▸ **Exercise tasks**:
a: In the wheel bearing passage, how is a tire's date of manufacture stamped on its sidewall?
b: Continue the wheel bearing passage, not the records, from the point where it stops.

On my 2000 Porsche Boxster S, it was making a pretty loud noise from the drivetrain - not unlike what I'm hearing on the M5 now. One shop examined it and told me it's the wheel bearings. Another shop told me it's not. I changed the rims (bent) and tires and the road noise went away. The run flat tires ran so loud, it sounded like it was the wheel bearings.
When the front was raised, I took out my stethoscope and listened to bearings while wife spun tires. Driver side has almost continuous metal on metal sound, but not loud (but bearing has almost no load). Passenger side is almost silent and has one short place every revolution where there's a short sound.
It is certainly possible you have something in your alignment out. This might cause a bearing to fail early and give a constant load on the bearing so the sound never changes.
Does it pull or anything,turn better one way compared to the other? Then again that is an old tire. If you look at the side wall you will find a stamping with the date of manufacture on it. The format is which week, then last 2 digits of the year. There definitely should not be a metal sound, but make sure it is not coming from the brake or shield.
Replaced at front wheel bearing at 50k, bearing was rough or sandy feel on spinning with disc off. Afaik a weak part on the M5 and a pm item if over 60k and doing work to the area/ hub...

▸ **Exercise data**:
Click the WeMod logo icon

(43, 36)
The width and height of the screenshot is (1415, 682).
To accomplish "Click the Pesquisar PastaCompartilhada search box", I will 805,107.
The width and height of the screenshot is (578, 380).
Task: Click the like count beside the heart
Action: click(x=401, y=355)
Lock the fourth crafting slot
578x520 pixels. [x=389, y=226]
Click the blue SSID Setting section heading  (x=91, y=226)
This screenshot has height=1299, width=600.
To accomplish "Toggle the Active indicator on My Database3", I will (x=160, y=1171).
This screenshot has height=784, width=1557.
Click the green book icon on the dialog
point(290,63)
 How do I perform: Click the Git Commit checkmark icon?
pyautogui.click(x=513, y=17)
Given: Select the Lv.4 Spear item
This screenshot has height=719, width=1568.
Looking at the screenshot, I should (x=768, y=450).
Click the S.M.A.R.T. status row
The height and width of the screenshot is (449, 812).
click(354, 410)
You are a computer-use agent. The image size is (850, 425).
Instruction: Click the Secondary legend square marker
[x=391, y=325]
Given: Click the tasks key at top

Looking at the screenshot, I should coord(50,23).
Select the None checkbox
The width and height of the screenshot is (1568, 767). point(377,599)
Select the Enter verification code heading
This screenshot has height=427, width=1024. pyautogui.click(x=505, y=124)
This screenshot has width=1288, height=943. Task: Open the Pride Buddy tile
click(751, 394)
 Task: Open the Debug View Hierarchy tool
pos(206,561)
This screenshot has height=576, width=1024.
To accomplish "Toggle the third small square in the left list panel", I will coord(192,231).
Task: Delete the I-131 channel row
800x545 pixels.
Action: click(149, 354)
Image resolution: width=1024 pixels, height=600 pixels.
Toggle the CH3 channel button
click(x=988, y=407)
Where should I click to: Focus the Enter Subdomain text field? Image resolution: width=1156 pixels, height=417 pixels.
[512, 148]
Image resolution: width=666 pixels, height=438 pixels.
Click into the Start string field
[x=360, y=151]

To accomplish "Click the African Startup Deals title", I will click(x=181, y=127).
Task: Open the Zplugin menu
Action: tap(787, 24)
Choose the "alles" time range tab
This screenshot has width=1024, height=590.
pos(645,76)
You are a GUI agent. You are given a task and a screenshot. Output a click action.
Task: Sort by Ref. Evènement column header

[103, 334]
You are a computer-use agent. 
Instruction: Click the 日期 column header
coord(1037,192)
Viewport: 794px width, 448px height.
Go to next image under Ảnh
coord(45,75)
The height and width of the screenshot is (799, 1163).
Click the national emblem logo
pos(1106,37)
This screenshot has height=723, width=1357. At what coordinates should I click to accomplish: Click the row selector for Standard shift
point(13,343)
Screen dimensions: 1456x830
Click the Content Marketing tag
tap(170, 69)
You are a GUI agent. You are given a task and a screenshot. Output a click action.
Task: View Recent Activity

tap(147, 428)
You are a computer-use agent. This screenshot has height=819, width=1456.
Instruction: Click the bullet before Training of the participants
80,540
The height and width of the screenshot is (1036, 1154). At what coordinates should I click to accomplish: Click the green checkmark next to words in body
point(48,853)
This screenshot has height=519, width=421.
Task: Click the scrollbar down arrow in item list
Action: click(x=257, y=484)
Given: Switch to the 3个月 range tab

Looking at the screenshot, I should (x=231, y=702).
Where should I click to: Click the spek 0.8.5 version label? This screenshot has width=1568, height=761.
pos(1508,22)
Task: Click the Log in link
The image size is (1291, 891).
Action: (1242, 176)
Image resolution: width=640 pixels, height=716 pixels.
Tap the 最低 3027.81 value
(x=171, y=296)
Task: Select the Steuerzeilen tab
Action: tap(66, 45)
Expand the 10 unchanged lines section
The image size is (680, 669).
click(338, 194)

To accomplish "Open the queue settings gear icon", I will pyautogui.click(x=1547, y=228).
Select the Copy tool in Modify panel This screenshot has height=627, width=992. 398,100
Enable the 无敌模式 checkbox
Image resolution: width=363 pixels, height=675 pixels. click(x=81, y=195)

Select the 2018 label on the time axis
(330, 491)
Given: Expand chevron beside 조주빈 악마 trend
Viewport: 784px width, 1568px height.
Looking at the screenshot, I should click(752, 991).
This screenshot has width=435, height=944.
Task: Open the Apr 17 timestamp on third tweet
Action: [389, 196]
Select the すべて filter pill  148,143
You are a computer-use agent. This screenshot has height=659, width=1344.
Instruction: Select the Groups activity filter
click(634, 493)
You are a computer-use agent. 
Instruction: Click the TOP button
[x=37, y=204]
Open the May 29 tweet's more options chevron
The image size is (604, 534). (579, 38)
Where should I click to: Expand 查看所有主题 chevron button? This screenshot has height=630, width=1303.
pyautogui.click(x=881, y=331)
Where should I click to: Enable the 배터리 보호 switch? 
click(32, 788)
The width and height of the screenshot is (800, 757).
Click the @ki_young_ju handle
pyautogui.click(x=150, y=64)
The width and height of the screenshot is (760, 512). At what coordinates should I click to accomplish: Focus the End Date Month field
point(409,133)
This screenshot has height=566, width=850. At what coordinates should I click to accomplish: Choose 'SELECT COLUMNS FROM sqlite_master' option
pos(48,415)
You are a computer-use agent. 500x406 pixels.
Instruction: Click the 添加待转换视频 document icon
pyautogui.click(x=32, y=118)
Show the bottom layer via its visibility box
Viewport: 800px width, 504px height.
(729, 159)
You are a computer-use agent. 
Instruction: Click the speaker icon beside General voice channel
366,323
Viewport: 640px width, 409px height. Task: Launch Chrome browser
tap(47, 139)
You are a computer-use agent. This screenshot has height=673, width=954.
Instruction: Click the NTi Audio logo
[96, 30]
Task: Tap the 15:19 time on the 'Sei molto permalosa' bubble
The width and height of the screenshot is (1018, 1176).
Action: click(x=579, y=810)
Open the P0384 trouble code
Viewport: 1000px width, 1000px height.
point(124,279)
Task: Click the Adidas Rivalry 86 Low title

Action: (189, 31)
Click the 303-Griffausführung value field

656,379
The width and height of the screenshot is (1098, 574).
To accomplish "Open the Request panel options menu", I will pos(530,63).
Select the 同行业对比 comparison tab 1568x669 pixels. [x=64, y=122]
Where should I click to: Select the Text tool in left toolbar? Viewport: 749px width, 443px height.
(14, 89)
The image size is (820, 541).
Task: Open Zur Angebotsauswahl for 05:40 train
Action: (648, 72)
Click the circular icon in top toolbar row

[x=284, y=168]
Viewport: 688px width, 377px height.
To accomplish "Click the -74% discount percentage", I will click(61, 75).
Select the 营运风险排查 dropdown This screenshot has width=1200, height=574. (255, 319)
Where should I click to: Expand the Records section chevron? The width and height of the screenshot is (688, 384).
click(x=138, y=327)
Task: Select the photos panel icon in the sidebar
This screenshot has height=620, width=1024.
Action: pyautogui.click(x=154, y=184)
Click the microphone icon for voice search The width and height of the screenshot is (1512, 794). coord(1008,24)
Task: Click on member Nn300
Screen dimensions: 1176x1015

▸ **Written responses**:
a: It is stamped as the week of manufacture followed by the last two digits of the year.

b:
I might raise it again and do more diagnostics. On second thought, I may just keep driving it. I only drive this vehicle local (~4K miles a year) and, from a value of time perspective, I'm not sure it's worth investing a lot of time diagnosing it to death. My Envoy had the bearing noise for over 2,500 miles (on trip to Outer Banks from Indiana) and nothing ever blew up.
I had a growling noise from the front at low speeds that got louder as I coasted to a stop. I was convinced it was classic bad wheel brg like I have heard a few times before on GM trucks. I couldn't pin down the wheel (which should have made me suspicious as it was easy on the trucks) so I changed them both. I cut them open only to find they were both in good condition, apart from the grease drying out a bit. I think they were original, so 110k miles on them.
Turned out it was the tires, which looked just like yours, worn and cracked. New tires fixed it completely. I was surprised tires could make a noise like that.